Tuesday, November 26, 2013

Effective Security Starts at the Top: The S.C. Supreme Court Mandates Strong Passwords

Earlier this month the South Carolina Supreme Court ordered all members of the South Carolina Bar and all foreign legal consultants to log-in to the Attorney Information System (AIS) and 1) adopt a stronger password; 2) choose and answer updated security questions; and 3) update and verify their contact information in AIS.  Pursuant to the terms of the Order, those who fail to do so by December 15, 2013 may face suspension.

The Court's Order offers good lessons for all attorneys (and others) attempting to secure their firms and businesses.

Security is a Process, Not A Product

The Court recognizes that the security of the AIS relies in no small part on strong passwords created by attorneys, and mandates a process to attain that end.  As discussed here, human mistakes (as opposed to software or hardware inadequacies) account for most security breaches.  Using a  "weak" password (one that a computer can guess by means of generating many characters) or a "common" password (one that a person can guess or read) is like leaving a door open or a safe unlocked.

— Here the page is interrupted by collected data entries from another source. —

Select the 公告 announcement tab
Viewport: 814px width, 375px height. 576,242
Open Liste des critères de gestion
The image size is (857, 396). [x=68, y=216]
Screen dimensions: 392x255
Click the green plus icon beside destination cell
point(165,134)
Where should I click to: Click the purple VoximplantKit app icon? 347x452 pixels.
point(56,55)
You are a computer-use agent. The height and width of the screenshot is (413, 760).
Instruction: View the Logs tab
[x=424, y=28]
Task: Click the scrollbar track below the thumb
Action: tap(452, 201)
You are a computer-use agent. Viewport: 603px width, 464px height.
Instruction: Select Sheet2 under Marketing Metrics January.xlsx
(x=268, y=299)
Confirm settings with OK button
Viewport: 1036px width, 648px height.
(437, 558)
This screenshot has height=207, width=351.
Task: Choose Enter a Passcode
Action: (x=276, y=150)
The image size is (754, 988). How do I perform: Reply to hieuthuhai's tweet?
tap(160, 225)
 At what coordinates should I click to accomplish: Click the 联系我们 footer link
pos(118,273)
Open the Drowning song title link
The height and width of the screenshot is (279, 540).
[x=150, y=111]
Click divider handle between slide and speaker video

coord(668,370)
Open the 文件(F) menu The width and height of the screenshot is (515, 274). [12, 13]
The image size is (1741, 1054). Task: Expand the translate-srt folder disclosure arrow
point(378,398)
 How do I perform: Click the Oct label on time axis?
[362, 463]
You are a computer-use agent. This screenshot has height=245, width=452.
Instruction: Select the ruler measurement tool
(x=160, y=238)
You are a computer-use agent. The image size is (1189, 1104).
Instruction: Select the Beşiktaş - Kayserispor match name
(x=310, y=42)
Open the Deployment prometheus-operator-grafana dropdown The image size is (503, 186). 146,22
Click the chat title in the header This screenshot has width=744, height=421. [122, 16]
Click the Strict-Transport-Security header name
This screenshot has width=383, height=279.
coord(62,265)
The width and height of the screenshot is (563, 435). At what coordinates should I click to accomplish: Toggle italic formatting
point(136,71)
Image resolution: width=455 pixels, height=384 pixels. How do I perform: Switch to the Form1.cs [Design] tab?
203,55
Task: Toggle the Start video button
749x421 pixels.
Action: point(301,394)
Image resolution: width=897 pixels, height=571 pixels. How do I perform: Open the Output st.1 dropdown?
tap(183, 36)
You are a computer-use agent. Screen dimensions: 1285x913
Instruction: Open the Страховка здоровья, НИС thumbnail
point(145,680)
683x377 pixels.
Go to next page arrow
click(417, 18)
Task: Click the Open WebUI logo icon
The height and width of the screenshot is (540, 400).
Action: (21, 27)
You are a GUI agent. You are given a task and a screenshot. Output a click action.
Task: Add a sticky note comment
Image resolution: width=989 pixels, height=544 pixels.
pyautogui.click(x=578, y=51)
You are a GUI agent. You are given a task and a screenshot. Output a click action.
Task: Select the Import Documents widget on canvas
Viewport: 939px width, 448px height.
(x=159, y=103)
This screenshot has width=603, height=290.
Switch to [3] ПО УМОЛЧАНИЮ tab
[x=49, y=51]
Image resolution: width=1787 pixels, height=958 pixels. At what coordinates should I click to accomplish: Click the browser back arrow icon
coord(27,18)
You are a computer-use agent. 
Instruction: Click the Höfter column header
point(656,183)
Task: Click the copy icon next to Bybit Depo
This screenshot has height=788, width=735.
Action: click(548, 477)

Although various technology products offer essential parts of an effective security program, (as discussed here and in  Locked Down: Information Security for Lawyers) no product will save you from yourself if you decide to use "password" as your password, use the same password on multiple sites, click on bad links, or voluntarily share your bank account number in response to an email message.

Consider how to make security a priority in your firm, through the use of policies, training, and/or other methods.  And understand that the combination of people, processes, and technology is necessary for appropriate security.  

Any Effective Security Process Has Support From The Top and Appropriate Teeth

A Supreme Court mandate with Chief Justice Toal's signature and the threat of losing the ability to practice law is an effective way to get an attorney's attention and ensure compliance.  Moreover, the fact that attorneys will not be allowed to pay their license fees until they have complied with the Order all but ensures 100% participation.

By contrast, how many attorneys would have updated their information in response to an email memo from a systems administrator for the AIS suggesting the use of stronger passwords?  How many of you consider the recommendations of your IT staff, implement same, and follow through to make sure they are followed?

Protecting the client file as required by Rule 1.6 (“Confidentiality of Information”) and Rule 1.15 (“Safekeeping Property”) of the South Carolina Rules of Professional Conduct ("RPC") includes securing electronic information.  A security breach caused by a weak password or indiscriminate browsing may cause the same unauthorized disclosure of a client's confidential information as the theft of a paper file.


Although strong passwords may be a hassle and create yet another thing for attorneys to remember (and for some assistance with "password fatigue" click here), clearly their use is one part of an effective information security program.  Just as incentives and discipline are used in connection with other corporate purposes and obligations (e.g. to "encourage" lawyers to get their time in), so too should lawyers consider how to best encourage and enforce the development of a culture of security in their firms.